Et, désormais, Manille envisage l’achat d’au moins deux sous-marins auprès de la Russie. « Nous sommes les seuls à ne pas avoir de capacités sous-marines [dans la région] », a récemment fait valoir Delfin Lorenzana, le ministre philippin de la Défense. « Nous examinons la possibilité de nous en procurer auprès de la Corée du Sud, de la Russie et d’autres pays », dont la France et l’Allemagne, a-t-il ajouté.

Le problème est que le budget militaire philippin est limité pour acquérir une telle capacité et que les offres sur le marché ne sont pas nombreuses. Aussi, la Russie paraît-elle bien placée pour satisfaire le besoin exprimé par Manille. En effet, Moscou aurait proposé deux sous-marins diesel-électrique de la classe Kilo tout en accordant des facilités de paiement et un prêt à taux réduit.

Ce projet s’est précisé au début du mois d’août. Au point que la finalisation d’un contrat est attendue d’ici 12 mois et qu’il a été question d’une livraison d’un premier sous-marin de la classe Kilo à la marine philippine d’ici 2023. D’ailleurs, « c’est ce que veut le président [Duterte] », a tranché M. Lorenzana, pour qui la constitution d’une force sous-marine serait « excellent stimulant moral pour les forces armées des Philippines. »

Seulement, cet achat de deux sous-marins russes par les Philippines est regardé avec scepticisme aux États-Unis, alliés historiques de l’archipel. Le 16 août, le secrétaire à la défense adjoint pour la région Indo-Pacifique, Randall Schriffer, a donc lancé une mise en garde.

« Je pense que [les Philippins] devraient y réflechir très attentivement », a lancé M. Schriffer à propos de ce projet d’acquisition de sous-marins, lors d’un déplacement à Manille. « S’ils procèdent à l’achat d’équipements [militaires] majeurs en Russie, alors je ne pense pas que ce soit une bonne chose à faire dans le cadre de notre alliance. Et je pense que, au final, nous pouvons être un meilleur partenaire que les Russes », a-t-il ajouté.

« Nous serons un bon allié … il ne devrait y avoir aucun malentendu ou manque de clarté sur l’esprit et la nature de notre engagement », a insisté le responsable américain.

En clair, l’acquisition de deux sous-marins Kilo pourrait faire perdre l’influence des États-Unis aux Philippines étant donné qu’un tel projet ne fera que renforcer les liens stratégiques entre Moscou et Manille. Aussi, M. Schriver a encouragé Manille à envisager l’achat de systèmes américains, car « l’interopérabilité est la clé de la coopération entre les forces américaines et philippines », a-t-il plaidé.

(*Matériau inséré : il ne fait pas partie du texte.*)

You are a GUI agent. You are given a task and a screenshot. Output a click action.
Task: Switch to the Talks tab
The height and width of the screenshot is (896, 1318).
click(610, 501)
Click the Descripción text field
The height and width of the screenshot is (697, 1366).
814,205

Seulement, Washington n’a rien à proposer pour satisfaire les besoins exprimés par la marine philippine étant donné que l’industrie navale américaine ne produit plus de sous-marins à propulsion dite classique…

Le lendemain, le président Duterte a répondu aux propos de M. Schriver. « Nous avons été avertis de ne pas acheter de sous-marins russes […] Est-ce la manière dont vous traitez vos alliés et vous voulez que nous restions avec vous pour toujours? Qui êtes-vous pour nous mettre en garde? », a-t-il lancé, lors d’un discours prononcé à Davao City.

Au passage, M. Duterte a critiqué les dernières livraisons d’équipements faites par les États-Unis aux forces philippines (livraisons qui sont le plus souvent des dons…), en déplorant leur « mauvais état. »

Puis le président philippin s’est emporté quand il a de nouveau évoqué les sous-marins. « Vous voulez que nous restions en arrière? Le Vietnam en a 7 (des sous-marins, nldr), la Malaisie en a 2, l’Indonésie en a 8. Nous n’en avons pas. Vous ne nous en avez pas donné », a-t-il dit à l’endroit des États-Unis.